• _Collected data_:

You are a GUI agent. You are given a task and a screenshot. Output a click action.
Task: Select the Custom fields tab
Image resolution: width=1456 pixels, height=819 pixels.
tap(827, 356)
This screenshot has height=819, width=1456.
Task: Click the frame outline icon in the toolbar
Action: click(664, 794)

• _Work to be completed_: Word for word, return the lines from the one holding "Image resolution: width=1456" through the end of the entries above.

• _Solution below_:
Image resolution: width=1456 pixels, height=819 pixels.
tap(827, 356)
This screenshot has height=819, width=1456.
Task: Click the frame outline icon in the toolbar
Action: click(664, 794)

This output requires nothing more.